Sick Food: Eat Your Illness Away


Down a Sports Drink

Not only will guzzling Gatorade help your body recover from a tough workout, but it may also protect you from the latest strain of the flu. According to a study published in the International Journal of Sport Nutrition, when 10 triathletes drank more than 1 cup of sports drink every 15 minutes during intense exercise, they had significantly better immune response than they did when they drank a placebo. (But if you're going to exercise, here are nine ways to avoid germs at the gym.)

Wine, then Dine

Drinking wine with your meal, in addition to being good for your heart, may help ward off food poisoning before it happens. Scientists at Oregon State University recently found that wine can put the kibosh on three common food pathogens: E. coli, listeria, and salmonella. In lab studies, the wine's combination of ethanol, organic acids, and low pH appeared to scramble the bugs' genetic material. All wines have some effect, say researchers, but reds are the most potent.

Feel the Burn

Several animal and laboratory studies have shown that capsaicin—the compound that gives chili peppers their fire—can help stop sickness before it starts.
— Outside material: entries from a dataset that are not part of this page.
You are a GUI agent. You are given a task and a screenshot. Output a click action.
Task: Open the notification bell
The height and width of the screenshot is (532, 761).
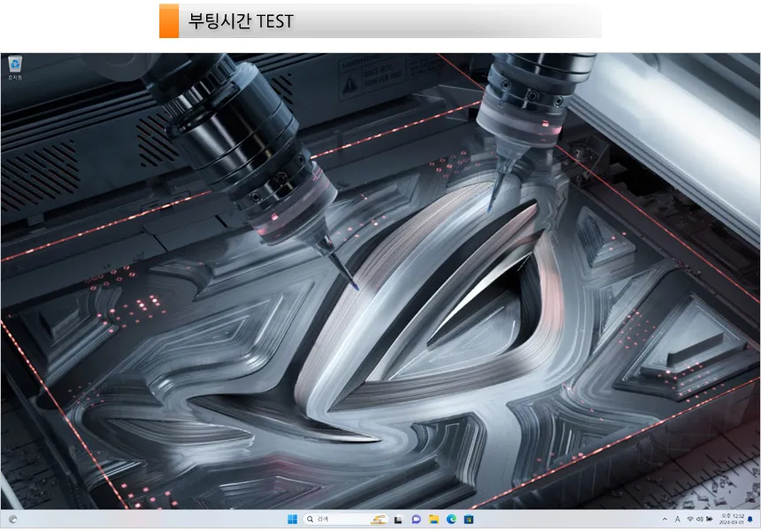click(x=750, y=520)
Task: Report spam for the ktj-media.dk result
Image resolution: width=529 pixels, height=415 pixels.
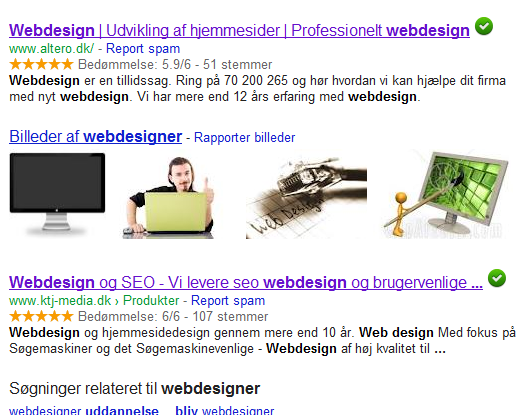Action: (x=228, y=301)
Mice in one study were given a daily dose of capsaicin and had nearly three times more antibody-producing cells after three weeks than those given no capsaicin. More antibodies mean fewer colds and infections.
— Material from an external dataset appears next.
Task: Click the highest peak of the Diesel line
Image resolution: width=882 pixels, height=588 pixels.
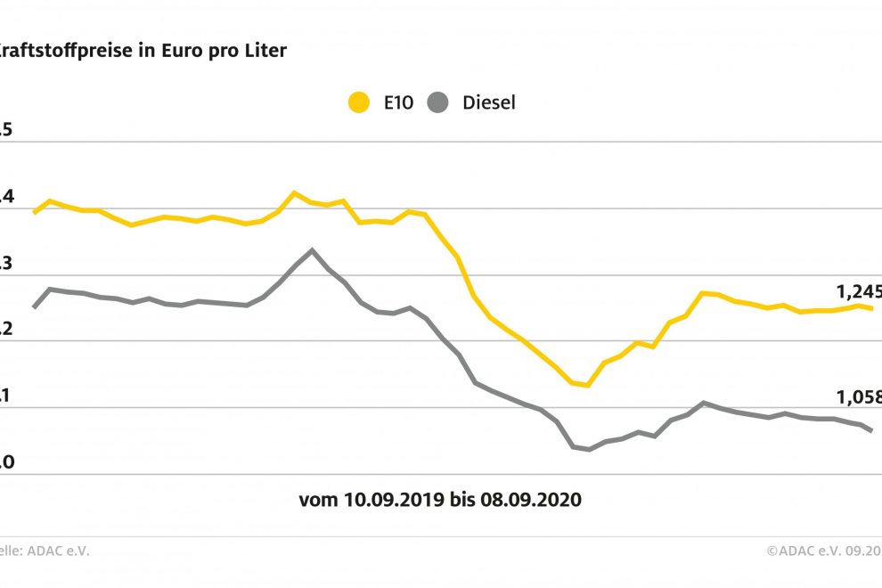Action: coord(311,250)
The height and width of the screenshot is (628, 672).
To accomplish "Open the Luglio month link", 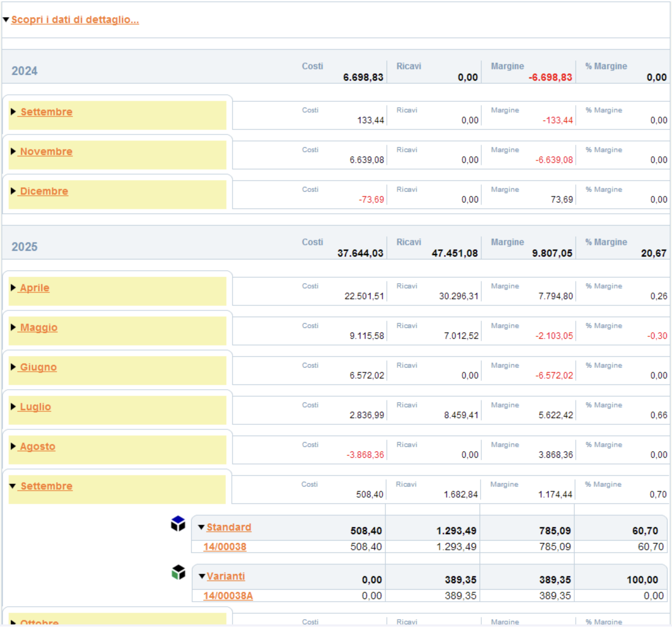I will 35,407.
Results of other studies suggest that eating food containing hot components such as capsaicin may improve immune status, says Rina Yu, Ph.D., of the University of Ulsan in South Korea, the lead researcher. The point is, it can't hurt. At the very least, a dash or two of hot sauce might help flush out some toxins.


Change Your Numbers Game

Losing a little extra baggage will not only reduce your risk of cardiovascular disease and diabetes, but also will help shape up your immune system. Researchers at Tufts University asked a group of slightly overweight people to cut 100 to 200 calories from their daily food intake.
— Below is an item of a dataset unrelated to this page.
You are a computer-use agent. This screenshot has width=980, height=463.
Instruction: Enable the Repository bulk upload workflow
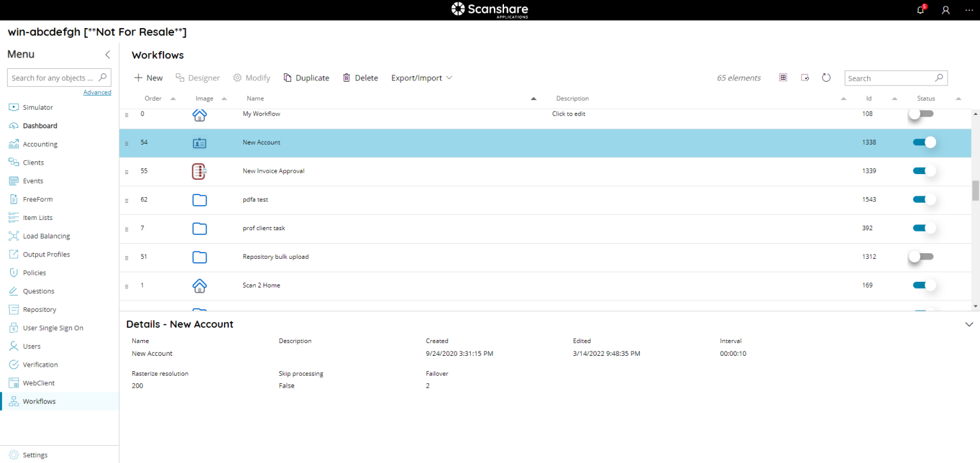point(920,256)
The result, in addition to weight loss and a drop in cholesterol counts? Participants boosted their immune system response to disease-causing microorganisms. Researchers aren't exactly sure why, but speculate that the benefit comes from a combination of effects. One thing is certain: Cutting 200 calories out of your daily diet is easy. At your next restaurant meal, ditch the baked potato with sour cream and order steamed vegetables instead.